***** SOURCE DATA *****
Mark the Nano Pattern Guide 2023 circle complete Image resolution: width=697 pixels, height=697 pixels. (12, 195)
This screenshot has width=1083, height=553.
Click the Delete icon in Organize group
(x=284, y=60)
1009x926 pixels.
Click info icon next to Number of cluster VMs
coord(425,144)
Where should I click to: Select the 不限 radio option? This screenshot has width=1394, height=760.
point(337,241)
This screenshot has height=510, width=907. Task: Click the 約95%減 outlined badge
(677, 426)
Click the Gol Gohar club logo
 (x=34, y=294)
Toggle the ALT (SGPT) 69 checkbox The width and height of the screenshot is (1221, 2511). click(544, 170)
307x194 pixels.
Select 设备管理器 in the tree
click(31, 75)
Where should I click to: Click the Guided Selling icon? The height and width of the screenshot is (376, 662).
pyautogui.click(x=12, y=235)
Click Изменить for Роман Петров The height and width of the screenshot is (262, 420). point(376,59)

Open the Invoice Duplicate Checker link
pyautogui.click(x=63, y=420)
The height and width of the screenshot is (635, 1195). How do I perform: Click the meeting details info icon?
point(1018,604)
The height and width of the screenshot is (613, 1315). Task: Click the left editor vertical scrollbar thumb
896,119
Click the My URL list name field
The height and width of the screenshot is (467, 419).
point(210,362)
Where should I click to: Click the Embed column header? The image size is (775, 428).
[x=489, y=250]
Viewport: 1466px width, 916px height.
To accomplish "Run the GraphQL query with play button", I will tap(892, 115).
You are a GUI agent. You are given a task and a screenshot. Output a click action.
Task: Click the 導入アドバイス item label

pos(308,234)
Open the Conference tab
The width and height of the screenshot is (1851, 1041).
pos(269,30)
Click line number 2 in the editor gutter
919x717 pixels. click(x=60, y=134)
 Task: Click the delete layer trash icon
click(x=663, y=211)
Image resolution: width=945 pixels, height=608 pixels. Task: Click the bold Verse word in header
*****
• [THE PROBLEM]: Copy the material word for word, from its first line through the line containing "point(337,241)", including both of those lines.

• [SOLVED PROBLEM]:
Mark the Nano Pattern Guide 2023 circle complete Image resolution: width=697 pixels, height=697 pixels. (12, 195)
This screenshot has width=1083, height=553.
Click the Delete icon in Organize group
(x=284, y=60)
1009x926 pixels.
Click info icon next to Number of cluster VMs
coord(425,144)
Where should I click to: Select the 不限 radio option? This screenshot has width=1394, height=760.
point(337,241)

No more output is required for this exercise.